Concentrations of the antigen, primary and secondary antibodies that are too high or too low can cause a variety of undesirable results. The following list includes possible results from a Western blot that would require optimization of antigen/antibody concentrations:
Weak signal
Signal fades quickly
No signal with no background
High background, white bands (reversed image)
Orange or brown spots on the membrane
Nonspecific bands
Diffuse bands
Blotchy or speckled background
The optimal antigen and antibody concentrations can be determined by performing a Western blot with varying concentrations. An easier and quicker method is to perform a dot blot. I usually use this method so I don't have to run a gel and transfer to a membrane everytime I am trying to troubleshoot my Westerns. There is a real good procedure for optimization of antibody/antigen concentrations at http://www.piercenet.com/files/TR0024-Opti...b-dilutions.pdf. A dot blot will only show a small black dot on the membrane while a Western Blot will seperate all of the proteins and only show a black spot for the protein that is being detected, a dot blot can't show if the correct protein is being recongnized or if it is a non-specific band.

-AVEA-

AVEA on Aug 13 2009, 01:58 PM said:

Typically a dot blot is used to optimize a Western Blot. Because every Western blot involves a combination of antibody and antigen interactions, no one antibody concentration exists and optimization is essential. Appropriate primary and secondary antibody concentrations depend on each antibody's specific activity and specificity for its antigen, as well as the amount of antigen present in the sample. The specific activity of secondary antibodies varies among manufacturers. Re-optimization is necessary when one or more of the experimental variables such as the antigen, primary or secondary antibody, or substrate is changed.

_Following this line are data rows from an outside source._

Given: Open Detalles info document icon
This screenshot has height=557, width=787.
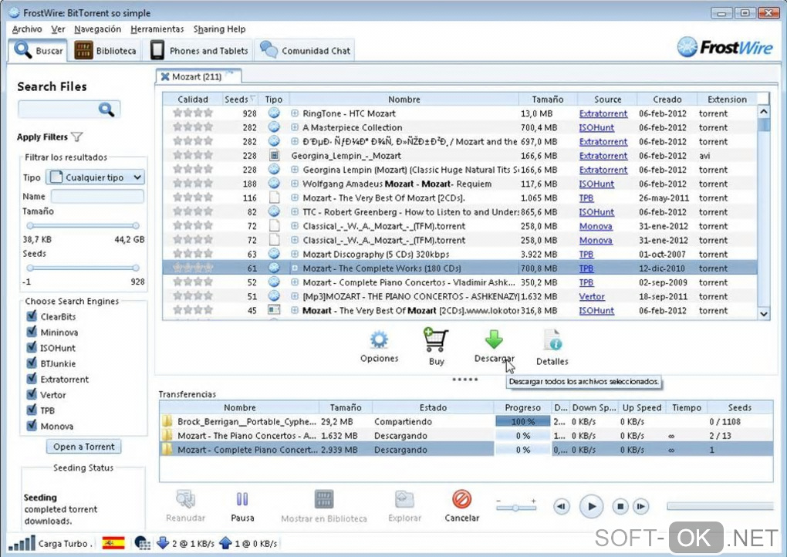Looking at the screenshot, I should point(552,341).
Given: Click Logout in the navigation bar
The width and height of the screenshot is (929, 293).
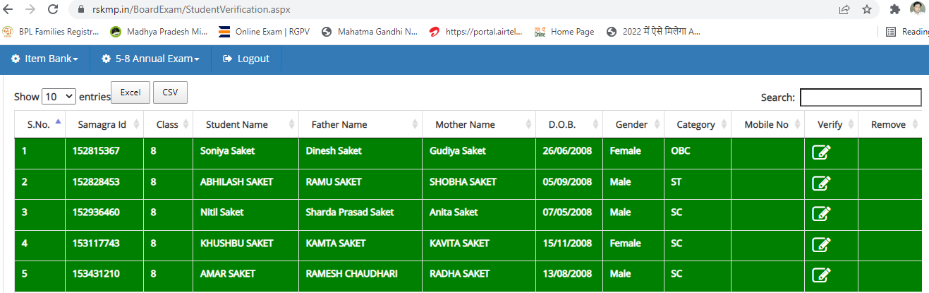Looking at the screenshot, I should pyautogui.click(x=246, y=59).
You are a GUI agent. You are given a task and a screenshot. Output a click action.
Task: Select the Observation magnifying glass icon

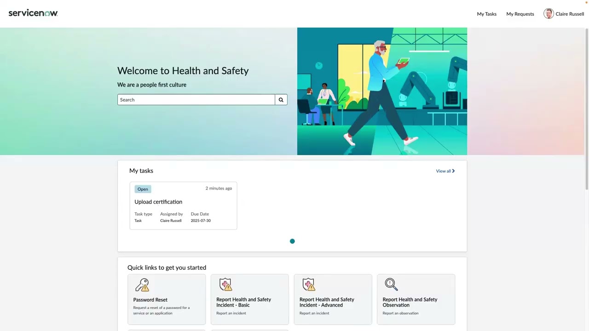point(391,285)
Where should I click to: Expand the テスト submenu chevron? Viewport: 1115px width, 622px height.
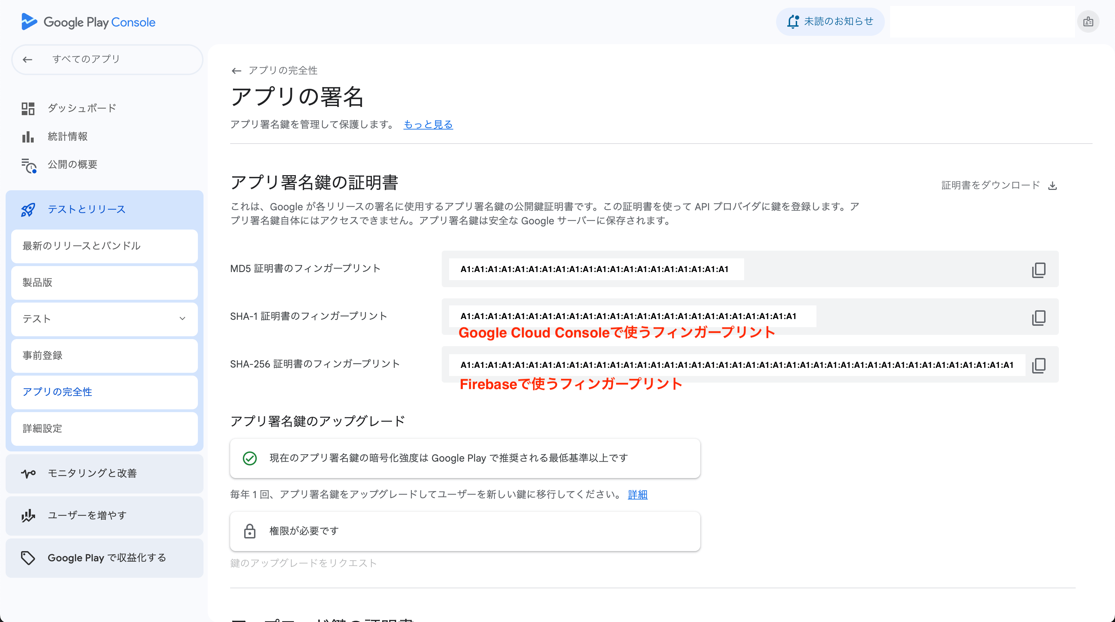click(182, 319)
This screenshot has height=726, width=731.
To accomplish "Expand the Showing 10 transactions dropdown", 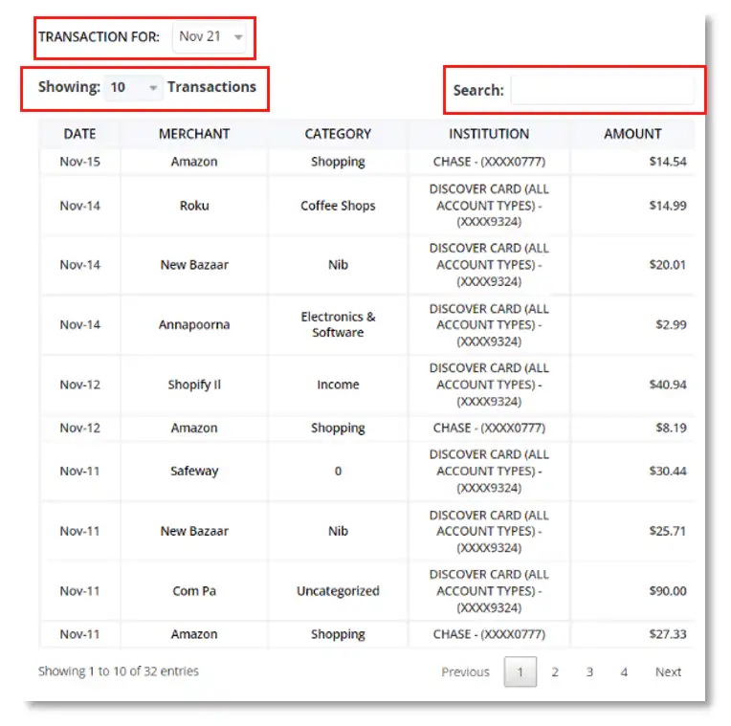I will coord(134,88).
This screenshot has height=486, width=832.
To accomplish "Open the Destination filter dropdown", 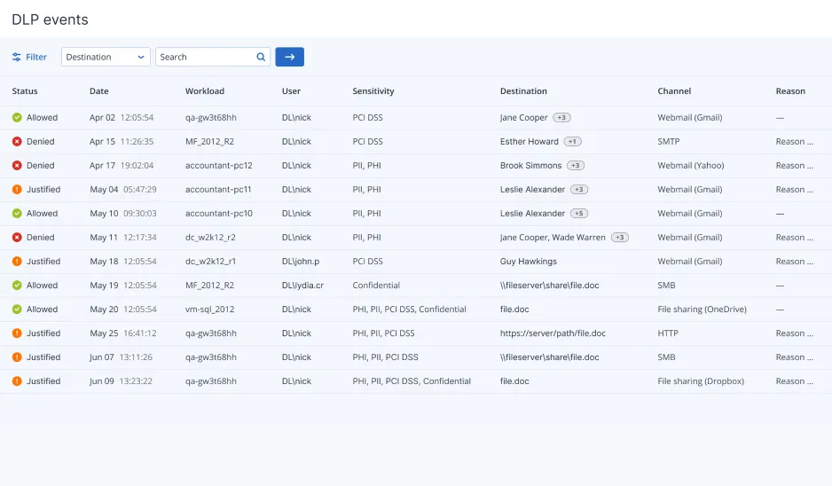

Concentrations of the antigen, primary and secondary antibodies that are too high or too low can cause a variety of undesirable results. The following list includes possible results from a Western blot that would require optimization of antigen/antibody concentrations:
Weak signal
Signal fades quickly
No signal with no background
High background, white bands (reversed image)
Orange or brown spots on the membrane
Nonspecific bands
Diffuse bands
Blotchy or speckled background
The optimal antigen and antibody concentrations can be determined by performing a Western blot with varying concentrations. An easier and quicker method is to perform a dot blot. I usually use this method so I don't have to run a gel and transfer to a membrane everytime I am trying to troubleshoot my Westerns. There is a real good procedure for optimization of antibody/antigen concentrations at http://www.piercenet.com/files/TR0024-Opti...b-dilutions.pdf. A dot blot will only show a small black dot on the membrane while a Western Blot will seperate all of the proteins and only show a black spot for the protein that is being detected, a dot blot can't show if the correct protein is being recongnized or if it is a non-specific band.


Thanks a bunch Avea for the information!